While all papers have been reset in the book style, I wish the graphs had been edited as well as they do not always look pretty. Although this would have implied a massive effort, it would have also been great had each chapter and problem been re-analysed or at least discussed by another fellow (?!) Bayesian in order to illustrate the impact of individual modelling sensibilities. This may however be a future project for a graduate class. Assuming all datasets are available, which is unclear from the text.

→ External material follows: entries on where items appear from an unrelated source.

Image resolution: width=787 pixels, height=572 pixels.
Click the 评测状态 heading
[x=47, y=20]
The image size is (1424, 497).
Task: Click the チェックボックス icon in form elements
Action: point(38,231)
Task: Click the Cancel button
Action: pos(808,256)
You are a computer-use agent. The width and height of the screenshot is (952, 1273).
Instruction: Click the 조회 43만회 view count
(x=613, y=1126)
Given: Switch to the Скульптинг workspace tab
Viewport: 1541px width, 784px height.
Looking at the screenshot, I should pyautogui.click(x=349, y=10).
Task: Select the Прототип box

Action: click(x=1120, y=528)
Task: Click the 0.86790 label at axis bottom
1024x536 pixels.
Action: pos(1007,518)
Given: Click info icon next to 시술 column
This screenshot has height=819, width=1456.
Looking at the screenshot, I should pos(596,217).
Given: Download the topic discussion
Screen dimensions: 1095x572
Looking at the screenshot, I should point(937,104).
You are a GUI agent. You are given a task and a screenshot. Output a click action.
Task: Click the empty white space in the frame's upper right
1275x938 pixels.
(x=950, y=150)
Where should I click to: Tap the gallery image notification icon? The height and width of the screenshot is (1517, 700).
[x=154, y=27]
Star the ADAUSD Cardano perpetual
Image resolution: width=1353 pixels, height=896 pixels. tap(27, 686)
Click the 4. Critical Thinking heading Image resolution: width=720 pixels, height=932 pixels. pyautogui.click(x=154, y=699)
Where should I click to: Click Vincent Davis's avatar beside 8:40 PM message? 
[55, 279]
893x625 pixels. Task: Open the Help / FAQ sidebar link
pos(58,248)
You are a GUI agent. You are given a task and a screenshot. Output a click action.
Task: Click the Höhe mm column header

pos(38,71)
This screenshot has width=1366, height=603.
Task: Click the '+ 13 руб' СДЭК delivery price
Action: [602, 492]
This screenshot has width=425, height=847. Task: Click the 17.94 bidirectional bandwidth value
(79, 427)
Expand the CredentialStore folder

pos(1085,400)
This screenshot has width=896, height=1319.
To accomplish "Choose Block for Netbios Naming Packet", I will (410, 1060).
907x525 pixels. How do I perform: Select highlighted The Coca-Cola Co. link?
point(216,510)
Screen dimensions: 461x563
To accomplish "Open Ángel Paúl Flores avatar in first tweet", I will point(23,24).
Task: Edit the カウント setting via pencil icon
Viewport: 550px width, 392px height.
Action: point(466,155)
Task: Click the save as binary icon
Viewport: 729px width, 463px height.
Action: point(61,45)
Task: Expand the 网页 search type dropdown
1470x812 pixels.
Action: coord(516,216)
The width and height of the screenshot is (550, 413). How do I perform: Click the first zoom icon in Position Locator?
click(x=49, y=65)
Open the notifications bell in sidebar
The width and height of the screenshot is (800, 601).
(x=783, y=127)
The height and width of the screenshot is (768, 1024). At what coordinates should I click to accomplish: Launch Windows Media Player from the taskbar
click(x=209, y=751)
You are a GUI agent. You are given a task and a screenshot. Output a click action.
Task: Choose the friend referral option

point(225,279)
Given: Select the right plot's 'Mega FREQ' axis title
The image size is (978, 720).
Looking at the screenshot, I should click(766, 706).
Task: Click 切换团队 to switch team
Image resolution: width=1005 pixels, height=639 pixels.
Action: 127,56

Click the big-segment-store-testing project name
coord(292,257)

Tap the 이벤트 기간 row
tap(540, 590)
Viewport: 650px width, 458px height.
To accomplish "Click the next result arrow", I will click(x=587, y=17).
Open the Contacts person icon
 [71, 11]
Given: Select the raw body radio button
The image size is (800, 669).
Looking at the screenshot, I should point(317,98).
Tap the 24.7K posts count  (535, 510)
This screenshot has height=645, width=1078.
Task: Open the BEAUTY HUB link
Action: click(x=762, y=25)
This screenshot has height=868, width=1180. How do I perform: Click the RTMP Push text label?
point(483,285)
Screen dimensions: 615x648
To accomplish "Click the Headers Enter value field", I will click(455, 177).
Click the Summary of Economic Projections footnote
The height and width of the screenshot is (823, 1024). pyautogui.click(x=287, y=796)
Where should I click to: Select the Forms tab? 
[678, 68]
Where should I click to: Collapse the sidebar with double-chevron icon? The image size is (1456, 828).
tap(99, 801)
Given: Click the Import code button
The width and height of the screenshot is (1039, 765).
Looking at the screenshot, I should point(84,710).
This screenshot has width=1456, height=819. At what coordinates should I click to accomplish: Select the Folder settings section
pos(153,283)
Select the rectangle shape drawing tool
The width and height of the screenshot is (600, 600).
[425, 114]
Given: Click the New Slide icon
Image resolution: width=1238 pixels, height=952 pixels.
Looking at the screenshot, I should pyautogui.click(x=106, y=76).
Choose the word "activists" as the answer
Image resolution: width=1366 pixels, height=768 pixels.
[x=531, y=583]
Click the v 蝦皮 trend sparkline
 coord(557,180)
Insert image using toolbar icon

“We think however that Bayes factors are overemphasized. In the very special case in which there are only two possible “states of the world”, Bayes factors are sufficient. However in the typical case in which there are many possible states of the world, Bayes factors are sufficient only when the decision-maker’s loss has only two values.” (p. 278)

The above is in Jay’s reply to a comment from John Skilling regretting the absence of marginal likelihoods in the chapter. Reply to which I completely subscribe.

[Usual warning: this review should find its way into CHANCE book reviews at some point, with a fairly similar content.]